= YOUR GOAL =
Give back all the records below, unaltered.

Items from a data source
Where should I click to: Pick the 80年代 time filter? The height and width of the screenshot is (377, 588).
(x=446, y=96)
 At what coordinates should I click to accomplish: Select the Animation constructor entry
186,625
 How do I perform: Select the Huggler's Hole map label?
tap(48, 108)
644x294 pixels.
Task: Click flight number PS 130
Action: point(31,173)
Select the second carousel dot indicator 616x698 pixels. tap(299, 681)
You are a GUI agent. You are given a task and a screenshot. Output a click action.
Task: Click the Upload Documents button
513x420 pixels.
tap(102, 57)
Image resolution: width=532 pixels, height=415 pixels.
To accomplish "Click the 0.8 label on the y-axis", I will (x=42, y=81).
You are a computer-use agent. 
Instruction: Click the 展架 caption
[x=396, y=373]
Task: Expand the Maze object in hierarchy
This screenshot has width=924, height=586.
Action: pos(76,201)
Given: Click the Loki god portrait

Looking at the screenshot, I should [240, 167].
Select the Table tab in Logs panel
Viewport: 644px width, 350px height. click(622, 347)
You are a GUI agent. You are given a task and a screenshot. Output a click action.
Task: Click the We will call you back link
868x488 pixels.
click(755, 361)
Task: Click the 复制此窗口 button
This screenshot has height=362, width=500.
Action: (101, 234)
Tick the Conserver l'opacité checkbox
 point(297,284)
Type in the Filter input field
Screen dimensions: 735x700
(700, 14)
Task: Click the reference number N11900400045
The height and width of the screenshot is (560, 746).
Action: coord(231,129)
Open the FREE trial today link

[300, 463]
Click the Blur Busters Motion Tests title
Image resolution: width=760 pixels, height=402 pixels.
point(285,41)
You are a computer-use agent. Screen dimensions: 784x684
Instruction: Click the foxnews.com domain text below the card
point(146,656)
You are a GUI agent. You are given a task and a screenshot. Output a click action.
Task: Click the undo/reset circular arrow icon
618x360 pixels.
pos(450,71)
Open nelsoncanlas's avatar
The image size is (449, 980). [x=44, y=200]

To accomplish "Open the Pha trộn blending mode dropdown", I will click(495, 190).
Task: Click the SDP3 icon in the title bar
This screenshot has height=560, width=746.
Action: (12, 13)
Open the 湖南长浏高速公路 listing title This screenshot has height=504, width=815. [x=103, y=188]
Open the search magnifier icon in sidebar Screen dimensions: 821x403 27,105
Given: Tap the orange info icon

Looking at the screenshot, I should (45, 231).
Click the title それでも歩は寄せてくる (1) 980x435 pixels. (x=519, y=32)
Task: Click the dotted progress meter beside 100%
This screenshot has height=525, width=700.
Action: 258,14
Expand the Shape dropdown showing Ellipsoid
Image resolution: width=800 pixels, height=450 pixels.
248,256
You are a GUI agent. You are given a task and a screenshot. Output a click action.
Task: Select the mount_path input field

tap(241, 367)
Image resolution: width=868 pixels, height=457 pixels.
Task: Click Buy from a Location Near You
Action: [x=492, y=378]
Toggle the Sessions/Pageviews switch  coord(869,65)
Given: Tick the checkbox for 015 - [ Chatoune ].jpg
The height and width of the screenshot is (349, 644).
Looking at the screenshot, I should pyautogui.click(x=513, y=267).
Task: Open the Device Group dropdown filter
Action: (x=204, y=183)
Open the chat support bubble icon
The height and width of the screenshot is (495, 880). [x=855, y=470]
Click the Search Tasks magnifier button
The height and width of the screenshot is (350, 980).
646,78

= RESULT BELOW =
Where should I click to: Pick the 80年代 time filter? The height and width of the screenshot is (377, 588).
(x=446, y=96)
 At what coordinates should I click to accomplish: Select the Animation constructor entry
186,625
 How do I perform: Select the Huggler's Hole map label?
tap(48, 108)
644x294 pixels.
Task: Click flight number PS 130
Action: point(31,173)
Select the second carousel dot indicator 616x698 pixels. tap(299, 681)
You are a GUI agent. You are given a task and a screenshot. Output a click action.
Task: Click the Upload Documents button
513x420 pixels.
tap(102, 57)
Image resolution: width=532 pixels, height=415 pixels.
To accomplish "Click the 0.8 label on the y-axis", I will (x=42, y=81).
You are a computer-use agent. 
Instruction: Click the 展架 caption
[x=396, y=373]
Task: Expand the Maze object in hierarchy
This screenshot has width=924, height=586.
Action: pos(76,201)
Given: Click the Loki god portrait

Looking at the screenshot, I should [240, 167].
Select the Table tab in Logs panel
Viewport: 644px width, 350px height. click(622, 347)
You are a GUI agent. You are given a task and a screenshot. Output a click action.
Task: Click the We will call you back link
868x488 pixels.
click(755, 361)
Task: Click the 复制此窗口 button
This screenshot has height=362, width=500.
Action: (101, 234)
Tick the Conserver l'opacité checkbox
 point(297,284)
Type in the Filter input field
Screen dimensions: 735x700
(700, 14)
Task: Click the reference number N11900400045
The height and width of the screenshot is (560, 746).
Action: coord(231,129)
Open the FREE trial today link

[300, 463]
Click the Blur Busters Motion Tests title
Image resolution: width=760 pixels, height=402 pixels.
point(285,41)
You are a computer-use agent. Screen dimensions: 784x684
Instruction: Click the foxnews.com domain text below the card
point(146,656)
You are a GUI agent. You are given a task and a screenshot. Output a click action.
Task: Click the undo/reset circular arrow icon
618x360 pixels.
pos(450,71)
Open nelsoncanlas's avatar
The image size is (449, 980). [x=44, y=200]

To accomplish "Open the Pha trộn blending mode dropdown", I will click(495, 190).
Task: Click the SDP3 icon in the title bar
This screenshot has height=560, width=746.
Action: (12, 13)
Open the 湖南长浏高速公路 listing title This screenshot has height=504, width=815. [x=103, y=188]
Open the search magnifier icon in sidebar Screen dimensions: 821x403 27,105
Given: Tap the orange info icon

Looking at the screenshot, I should (45, 231).
Click the title それでも歩は寄せてくる (1) 980x435 pixels. (x=519, y=32)
Task: Click the dotted progress meter beside 100%
This screenshot has height=525, width=700.
Action: 258,14
Expand the Shape dropdown showing Ellipsoid
Image resolution: width=800 pixels, height=450 pixels.
248,256
You are a GUI agent. You are given a task and a screenshot. Output a click action.
Task: Select the mount_path input field

tap(241, 367)
Image resolution: width=868 pixels, height=457 pixels.
Task: Click Buy from a Location Near You
Action: [x=492, y=378]
Toggle the Sessions/Pageviews switch  coord(869,65)
Given: Tick the checkbox for 015 - [ Chatoune ].jpg
The height and width of the screenshot is (349, 644).
Looking at the screenshot, I should pyautogui.click(x=513, y=267).
Task: Open the Device Group dropdown filter
Action: (x=204, y=183)
Open the chat support bubble icon
The height and width of the screenshot is (495, 880). [x=855, y=470]
Click the Search Tasks magnifier button
The height and width of the screenshot is (350, 980).
646,78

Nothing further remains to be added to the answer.